On the other hand, Pusher supports webhooks. Customers provide a REST endpoint to be called whenever a request to Pusher is made. This puts the onus on the customer to develop, maintain, and scale their own authorization servers that must respond in near real-time to calls from Pusher.
Geographic Distribution
PubNub Real-Time Network
Every message sent to PubNub is replicated across 14 data centers (including California, Virginia, Ireland, Amsterdam, Sao Paulo, Tokyo, and others). On connection to a PubNub stream, subscribers get automatically routed to their closest data center. It's a bit like a CDN for real-time data. The benefits of this are:
- Redundancy - across many geographically distributed data centers.

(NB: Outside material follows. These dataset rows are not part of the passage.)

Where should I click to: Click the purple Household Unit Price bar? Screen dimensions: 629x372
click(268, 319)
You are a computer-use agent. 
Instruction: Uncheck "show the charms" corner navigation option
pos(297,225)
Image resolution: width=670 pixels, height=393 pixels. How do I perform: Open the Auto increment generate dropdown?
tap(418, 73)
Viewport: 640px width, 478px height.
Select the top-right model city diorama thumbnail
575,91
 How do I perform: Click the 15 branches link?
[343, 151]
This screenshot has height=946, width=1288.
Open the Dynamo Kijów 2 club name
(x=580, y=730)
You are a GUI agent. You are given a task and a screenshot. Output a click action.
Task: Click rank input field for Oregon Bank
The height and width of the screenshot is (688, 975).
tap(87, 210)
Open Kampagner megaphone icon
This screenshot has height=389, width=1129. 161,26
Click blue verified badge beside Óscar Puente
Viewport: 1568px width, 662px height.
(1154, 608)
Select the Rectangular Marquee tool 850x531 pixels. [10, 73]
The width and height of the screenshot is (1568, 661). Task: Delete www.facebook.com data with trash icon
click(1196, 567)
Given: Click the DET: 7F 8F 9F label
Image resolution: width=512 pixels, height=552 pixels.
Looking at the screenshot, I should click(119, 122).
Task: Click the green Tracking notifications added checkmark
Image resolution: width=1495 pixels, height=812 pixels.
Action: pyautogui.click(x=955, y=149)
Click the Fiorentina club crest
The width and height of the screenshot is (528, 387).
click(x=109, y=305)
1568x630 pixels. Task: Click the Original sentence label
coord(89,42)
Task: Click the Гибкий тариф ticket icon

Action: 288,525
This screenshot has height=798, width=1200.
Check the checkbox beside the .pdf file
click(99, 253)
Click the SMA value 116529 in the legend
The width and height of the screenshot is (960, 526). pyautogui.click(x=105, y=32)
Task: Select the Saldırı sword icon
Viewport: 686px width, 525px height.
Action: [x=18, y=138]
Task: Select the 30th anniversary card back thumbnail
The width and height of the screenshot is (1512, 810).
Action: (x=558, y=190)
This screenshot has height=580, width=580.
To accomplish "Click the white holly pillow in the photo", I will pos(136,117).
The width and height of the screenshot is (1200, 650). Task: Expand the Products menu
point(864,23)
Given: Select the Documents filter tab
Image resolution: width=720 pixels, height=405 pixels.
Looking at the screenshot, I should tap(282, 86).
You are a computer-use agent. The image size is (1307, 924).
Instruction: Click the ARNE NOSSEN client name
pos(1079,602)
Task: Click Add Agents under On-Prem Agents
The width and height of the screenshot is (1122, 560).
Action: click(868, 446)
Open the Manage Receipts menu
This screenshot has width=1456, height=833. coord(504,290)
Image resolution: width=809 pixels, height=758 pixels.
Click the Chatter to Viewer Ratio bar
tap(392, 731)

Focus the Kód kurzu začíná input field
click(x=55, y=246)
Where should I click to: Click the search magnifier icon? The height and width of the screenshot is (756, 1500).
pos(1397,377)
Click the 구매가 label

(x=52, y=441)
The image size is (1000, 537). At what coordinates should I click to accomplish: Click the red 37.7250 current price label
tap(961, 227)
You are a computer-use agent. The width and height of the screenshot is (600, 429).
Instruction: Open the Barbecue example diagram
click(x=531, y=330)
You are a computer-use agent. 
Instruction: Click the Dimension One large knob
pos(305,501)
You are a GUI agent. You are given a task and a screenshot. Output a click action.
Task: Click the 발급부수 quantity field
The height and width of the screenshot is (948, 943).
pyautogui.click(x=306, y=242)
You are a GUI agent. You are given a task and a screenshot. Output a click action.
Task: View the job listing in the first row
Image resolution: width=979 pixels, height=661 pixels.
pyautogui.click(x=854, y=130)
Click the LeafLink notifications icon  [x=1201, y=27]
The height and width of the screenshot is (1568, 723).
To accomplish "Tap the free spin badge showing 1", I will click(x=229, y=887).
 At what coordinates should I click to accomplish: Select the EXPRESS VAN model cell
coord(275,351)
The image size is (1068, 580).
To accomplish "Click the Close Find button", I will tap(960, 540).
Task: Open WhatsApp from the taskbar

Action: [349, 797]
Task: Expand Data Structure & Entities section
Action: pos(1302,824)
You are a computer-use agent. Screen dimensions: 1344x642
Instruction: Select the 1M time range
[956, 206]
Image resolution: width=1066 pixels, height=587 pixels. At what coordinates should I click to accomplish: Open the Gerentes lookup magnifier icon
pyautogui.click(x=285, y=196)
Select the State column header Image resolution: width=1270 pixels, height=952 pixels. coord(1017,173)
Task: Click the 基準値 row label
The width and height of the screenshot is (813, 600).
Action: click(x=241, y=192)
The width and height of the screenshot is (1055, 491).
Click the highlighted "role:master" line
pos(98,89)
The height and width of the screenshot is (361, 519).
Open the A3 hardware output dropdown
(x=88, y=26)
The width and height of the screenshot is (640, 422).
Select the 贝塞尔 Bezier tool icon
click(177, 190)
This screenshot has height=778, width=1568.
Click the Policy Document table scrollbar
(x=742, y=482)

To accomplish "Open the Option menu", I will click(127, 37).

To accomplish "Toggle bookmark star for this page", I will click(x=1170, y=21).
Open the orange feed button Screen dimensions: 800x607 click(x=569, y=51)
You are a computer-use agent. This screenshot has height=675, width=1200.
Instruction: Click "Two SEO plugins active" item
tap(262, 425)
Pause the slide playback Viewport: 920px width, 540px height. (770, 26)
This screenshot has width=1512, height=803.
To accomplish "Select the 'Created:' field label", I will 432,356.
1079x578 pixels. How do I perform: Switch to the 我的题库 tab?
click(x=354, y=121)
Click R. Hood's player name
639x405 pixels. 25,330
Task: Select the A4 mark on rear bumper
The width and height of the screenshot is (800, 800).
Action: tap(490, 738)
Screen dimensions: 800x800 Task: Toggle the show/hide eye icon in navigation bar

- **Auto-failover - ** If a DC goes down, the users are automatically routed to the next closest data center within seconds, and data they missed during the failover is bundled and sent to them upon reconnection
- Performance - Users get low latency by always ensuring a minimum distance between them and the closest data center.
Pusher Real-Time Network
Pusher is a single data center solution. Pusher does have presence in multiple regions, (Virginia and Ireland), but a customer needs to identify and choose a specific region on which to run their application.
Conclusion
If reaching more users all over the world and delivering extended real-time services is most important to you, then PubNub maybe your better choice here. If however, you’re more interested in fast and efficient message delivery to and from your users with more control over the delivery channels, then Pusher might serve you best.
As always, it's worth evaluating and prototyping with both of them to figure out which service meets your particular needs better.